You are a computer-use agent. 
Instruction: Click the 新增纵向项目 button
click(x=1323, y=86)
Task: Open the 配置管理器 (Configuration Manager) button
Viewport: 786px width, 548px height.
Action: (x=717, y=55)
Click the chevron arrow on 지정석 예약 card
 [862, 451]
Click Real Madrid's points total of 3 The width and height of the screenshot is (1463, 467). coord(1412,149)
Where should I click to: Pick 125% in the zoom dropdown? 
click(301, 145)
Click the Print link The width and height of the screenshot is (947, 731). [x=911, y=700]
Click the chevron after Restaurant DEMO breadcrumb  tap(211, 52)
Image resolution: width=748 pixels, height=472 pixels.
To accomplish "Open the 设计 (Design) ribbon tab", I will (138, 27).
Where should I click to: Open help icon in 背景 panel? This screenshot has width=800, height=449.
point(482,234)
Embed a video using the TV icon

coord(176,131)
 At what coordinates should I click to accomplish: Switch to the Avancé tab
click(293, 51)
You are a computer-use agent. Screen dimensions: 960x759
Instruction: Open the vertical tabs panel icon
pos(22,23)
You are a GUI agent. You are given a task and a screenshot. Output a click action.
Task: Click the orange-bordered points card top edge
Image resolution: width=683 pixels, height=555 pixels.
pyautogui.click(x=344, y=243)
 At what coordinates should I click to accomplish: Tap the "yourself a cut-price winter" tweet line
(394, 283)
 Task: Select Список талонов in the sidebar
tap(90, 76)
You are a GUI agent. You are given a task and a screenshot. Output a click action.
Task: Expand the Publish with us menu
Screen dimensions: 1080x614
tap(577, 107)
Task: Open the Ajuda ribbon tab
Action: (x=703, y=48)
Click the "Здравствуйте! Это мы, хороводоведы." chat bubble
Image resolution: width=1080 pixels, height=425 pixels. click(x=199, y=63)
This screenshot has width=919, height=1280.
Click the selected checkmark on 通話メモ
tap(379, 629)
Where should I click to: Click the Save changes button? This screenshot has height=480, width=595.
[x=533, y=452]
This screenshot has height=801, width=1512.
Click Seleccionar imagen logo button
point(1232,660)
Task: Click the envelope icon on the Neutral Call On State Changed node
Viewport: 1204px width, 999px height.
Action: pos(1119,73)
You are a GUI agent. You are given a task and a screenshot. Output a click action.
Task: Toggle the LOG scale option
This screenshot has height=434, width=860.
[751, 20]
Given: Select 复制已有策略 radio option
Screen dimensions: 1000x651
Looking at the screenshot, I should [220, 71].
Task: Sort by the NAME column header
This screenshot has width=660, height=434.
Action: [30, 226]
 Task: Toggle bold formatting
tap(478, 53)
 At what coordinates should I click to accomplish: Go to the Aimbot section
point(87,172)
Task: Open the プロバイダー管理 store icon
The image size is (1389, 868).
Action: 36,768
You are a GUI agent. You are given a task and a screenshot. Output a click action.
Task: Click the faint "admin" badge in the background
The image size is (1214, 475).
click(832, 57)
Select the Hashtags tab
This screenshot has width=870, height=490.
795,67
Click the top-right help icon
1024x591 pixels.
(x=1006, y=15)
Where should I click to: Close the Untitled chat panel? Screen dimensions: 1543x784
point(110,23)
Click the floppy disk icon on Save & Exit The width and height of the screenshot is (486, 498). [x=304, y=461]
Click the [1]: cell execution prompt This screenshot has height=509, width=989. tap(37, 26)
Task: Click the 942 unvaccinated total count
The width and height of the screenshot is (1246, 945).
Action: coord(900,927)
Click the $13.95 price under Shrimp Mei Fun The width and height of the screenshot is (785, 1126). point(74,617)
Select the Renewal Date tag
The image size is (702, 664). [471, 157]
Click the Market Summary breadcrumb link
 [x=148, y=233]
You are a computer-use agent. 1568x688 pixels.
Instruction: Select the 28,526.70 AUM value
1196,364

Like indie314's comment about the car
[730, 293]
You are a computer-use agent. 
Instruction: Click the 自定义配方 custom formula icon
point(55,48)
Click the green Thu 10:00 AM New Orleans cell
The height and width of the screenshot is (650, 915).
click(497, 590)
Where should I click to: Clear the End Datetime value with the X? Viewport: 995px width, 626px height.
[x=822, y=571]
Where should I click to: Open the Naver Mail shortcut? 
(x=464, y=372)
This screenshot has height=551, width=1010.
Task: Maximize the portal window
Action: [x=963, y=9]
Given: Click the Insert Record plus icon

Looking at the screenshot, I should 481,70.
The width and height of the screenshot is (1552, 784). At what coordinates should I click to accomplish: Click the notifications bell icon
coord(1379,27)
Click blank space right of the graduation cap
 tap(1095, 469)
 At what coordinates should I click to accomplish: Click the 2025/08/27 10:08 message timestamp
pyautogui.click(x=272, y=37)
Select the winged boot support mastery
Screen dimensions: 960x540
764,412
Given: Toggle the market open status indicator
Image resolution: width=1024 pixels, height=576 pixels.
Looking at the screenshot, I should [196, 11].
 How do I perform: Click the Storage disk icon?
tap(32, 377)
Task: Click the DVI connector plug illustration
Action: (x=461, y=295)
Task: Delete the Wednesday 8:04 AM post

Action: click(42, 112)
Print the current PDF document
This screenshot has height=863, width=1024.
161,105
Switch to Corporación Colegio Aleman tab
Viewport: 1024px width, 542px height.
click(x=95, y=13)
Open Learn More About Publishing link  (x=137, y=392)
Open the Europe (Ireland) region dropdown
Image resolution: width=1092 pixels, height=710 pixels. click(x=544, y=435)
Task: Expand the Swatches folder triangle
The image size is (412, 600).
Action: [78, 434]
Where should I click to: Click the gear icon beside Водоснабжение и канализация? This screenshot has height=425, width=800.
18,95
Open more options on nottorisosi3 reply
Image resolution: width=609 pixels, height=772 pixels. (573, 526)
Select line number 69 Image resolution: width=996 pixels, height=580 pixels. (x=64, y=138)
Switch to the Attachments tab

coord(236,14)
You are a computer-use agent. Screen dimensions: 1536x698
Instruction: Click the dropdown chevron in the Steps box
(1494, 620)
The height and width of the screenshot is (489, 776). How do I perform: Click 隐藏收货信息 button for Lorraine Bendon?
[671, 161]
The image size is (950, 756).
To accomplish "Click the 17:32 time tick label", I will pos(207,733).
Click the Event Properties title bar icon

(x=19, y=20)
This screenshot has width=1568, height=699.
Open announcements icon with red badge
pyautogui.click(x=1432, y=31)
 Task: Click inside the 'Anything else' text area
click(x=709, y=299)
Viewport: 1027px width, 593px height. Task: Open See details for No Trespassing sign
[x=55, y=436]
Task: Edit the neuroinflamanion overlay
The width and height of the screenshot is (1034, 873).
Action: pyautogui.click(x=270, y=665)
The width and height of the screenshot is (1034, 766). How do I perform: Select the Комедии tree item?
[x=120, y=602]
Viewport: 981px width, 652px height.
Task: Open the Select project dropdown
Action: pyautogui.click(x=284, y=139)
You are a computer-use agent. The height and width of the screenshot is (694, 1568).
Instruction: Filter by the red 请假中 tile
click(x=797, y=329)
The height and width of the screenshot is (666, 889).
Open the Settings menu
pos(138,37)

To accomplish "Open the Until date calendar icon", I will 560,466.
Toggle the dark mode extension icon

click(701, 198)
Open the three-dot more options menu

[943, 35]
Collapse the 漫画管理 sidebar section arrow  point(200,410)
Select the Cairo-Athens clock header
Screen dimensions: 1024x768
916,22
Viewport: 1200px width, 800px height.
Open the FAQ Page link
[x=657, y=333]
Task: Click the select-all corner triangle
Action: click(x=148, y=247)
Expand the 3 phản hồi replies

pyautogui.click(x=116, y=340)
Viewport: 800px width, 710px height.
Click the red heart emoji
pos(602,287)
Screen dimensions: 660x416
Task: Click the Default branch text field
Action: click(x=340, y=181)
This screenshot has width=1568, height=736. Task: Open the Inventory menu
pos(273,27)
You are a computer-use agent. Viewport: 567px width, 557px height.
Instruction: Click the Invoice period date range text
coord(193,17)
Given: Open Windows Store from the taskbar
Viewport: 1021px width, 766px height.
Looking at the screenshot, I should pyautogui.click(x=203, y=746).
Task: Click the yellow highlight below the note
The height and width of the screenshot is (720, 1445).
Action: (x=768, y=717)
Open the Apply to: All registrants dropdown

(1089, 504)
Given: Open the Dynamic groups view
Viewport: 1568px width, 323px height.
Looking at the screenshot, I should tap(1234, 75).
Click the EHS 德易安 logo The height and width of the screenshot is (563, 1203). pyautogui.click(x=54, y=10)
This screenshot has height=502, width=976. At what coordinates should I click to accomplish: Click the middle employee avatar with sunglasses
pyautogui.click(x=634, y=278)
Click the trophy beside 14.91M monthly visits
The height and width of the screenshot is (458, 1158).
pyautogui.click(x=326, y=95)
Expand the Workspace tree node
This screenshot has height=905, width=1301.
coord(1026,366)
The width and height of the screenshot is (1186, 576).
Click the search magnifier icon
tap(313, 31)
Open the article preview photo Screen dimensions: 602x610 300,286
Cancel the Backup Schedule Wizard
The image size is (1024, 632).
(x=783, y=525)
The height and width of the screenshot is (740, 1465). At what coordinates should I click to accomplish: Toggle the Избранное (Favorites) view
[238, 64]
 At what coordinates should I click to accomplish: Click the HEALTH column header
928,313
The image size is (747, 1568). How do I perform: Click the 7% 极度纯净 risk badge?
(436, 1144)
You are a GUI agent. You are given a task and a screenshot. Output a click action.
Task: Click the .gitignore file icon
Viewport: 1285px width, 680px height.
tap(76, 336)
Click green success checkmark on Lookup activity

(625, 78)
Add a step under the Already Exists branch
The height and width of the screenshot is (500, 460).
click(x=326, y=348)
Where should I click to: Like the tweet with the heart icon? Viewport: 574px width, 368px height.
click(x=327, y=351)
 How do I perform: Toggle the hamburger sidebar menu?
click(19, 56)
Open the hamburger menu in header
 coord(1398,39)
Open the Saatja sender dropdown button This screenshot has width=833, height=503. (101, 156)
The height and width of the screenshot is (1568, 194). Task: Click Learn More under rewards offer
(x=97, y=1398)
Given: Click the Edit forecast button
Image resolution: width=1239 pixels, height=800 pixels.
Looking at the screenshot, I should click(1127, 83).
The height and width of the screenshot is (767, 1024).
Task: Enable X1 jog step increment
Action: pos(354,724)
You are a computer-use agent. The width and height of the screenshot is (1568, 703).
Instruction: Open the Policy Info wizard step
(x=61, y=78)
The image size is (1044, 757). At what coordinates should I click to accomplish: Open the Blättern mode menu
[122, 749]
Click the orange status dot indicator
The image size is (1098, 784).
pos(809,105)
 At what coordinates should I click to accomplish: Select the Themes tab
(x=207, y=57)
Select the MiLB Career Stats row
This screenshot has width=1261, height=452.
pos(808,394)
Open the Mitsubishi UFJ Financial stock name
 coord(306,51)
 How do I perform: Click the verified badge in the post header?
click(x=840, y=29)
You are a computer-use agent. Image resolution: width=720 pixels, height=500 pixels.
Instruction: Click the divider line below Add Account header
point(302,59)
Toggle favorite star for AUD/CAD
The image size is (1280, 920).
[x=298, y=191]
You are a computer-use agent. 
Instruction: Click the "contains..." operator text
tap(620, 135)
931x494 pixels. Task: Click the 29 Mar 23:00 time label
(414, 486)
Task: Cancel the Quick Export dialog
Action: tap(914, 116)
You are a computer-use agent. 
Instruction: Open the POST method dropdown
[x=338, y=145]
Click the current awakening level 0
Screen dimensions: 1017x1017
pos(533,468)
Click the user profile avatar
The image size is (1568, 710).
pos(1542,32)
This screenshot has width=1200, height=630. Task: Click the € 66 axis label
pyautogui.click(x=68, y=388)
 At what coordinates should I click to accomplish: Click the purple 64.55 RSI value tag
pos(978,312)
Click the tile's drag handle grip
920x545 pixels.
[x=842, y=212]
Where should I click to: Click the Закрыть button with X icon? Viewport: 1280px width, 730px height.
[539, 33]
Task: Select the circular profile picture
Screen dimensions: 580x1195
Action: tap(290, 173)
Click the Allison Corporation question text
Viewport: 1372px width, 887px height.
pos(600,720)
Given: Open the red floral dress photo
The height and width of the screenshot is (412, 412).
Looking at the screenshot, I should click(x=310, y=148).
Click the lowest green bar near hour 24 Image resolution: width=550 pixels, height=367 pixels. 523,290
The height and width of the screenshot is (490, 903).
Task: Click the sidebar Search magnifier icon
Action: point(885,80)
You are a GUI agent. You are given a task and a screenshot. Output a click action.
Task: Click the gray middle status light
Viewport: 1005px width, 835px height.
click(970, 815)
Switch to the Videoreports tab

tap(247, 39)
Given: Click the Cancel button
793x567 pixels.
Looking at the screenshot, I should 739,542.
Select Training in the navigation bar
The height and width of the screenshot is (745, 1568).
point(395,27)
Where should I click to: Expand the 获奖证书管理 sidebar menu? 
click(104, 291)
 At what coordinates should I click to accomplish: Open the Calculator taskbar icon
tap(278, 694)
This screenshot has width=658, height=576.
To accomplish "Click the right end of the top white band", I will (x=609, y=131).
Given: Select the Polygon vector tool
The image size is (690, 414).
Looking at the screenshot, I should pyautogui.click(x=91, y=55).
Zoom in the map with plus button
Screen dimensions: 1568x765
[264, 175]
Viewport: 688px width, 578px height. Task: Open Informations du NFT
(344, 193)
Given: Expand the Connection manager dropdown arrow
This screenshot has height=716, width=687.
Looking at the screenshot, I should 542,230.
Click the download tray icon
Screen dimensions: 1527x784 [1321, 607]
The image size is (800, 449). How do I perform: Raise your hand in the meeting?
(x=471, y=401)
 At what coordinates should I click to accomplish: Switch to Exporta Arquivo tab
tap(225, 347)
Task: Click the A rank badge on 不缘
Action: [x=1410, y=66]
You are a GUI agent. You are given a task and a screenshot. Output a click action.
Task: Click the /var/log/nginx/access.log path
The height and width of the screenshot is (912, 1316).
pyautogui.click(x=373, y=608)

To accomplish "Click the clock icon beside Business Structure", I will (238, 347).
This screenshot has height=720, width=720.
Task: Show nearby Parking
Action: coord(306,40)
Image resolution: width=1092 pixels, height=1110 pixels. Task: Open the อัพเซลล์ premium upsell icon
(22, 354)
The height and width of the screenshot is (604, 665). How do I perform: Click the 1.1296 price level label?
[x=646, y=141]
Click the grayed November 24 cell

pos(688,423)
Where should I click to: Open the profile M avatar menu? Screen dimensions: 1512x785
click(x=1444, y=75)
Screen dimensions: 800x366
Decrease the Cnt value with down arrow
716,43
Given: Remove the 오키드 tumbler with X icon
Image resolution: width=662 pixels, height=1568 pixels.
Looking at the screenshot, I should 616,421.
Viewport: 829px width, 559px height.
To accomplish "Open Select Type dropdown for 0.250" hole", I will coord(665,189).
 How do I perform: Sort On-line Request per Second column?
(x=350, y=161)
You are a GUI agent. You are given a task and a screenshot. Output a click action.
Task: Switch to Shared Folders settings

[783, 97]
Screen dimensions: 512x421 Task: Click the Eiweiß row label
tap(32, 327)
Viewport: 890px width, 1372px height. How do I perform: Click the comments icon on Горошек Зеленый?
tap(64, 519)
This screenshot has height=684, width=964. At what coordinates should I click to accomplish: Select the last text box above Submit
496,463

**PROBLEM DESCRIPTION**: Look above for the line holding "Click Seleccionar imagen logo button" and the line holding "Given: Select 复制已有策略 radio option". Retype both, and every line between them, word for word and nothing else.

**SOLUTION TO THE PROBLEM**:
Click Seleccionar imagen logo button
point(1232,660)
Task: Click the envelope icon on the Neutral Call On State Changed node
Viewport: 1204px width, 999px height.
Action: pos(1119,73)
You are a GUI agent. You are given a task and a screenshot. Output a click action.
Task: Toggle the LOG scale option
This screenshot has height=434, width=860.
[751, 20]
Given: Select 复制已有策略 radio option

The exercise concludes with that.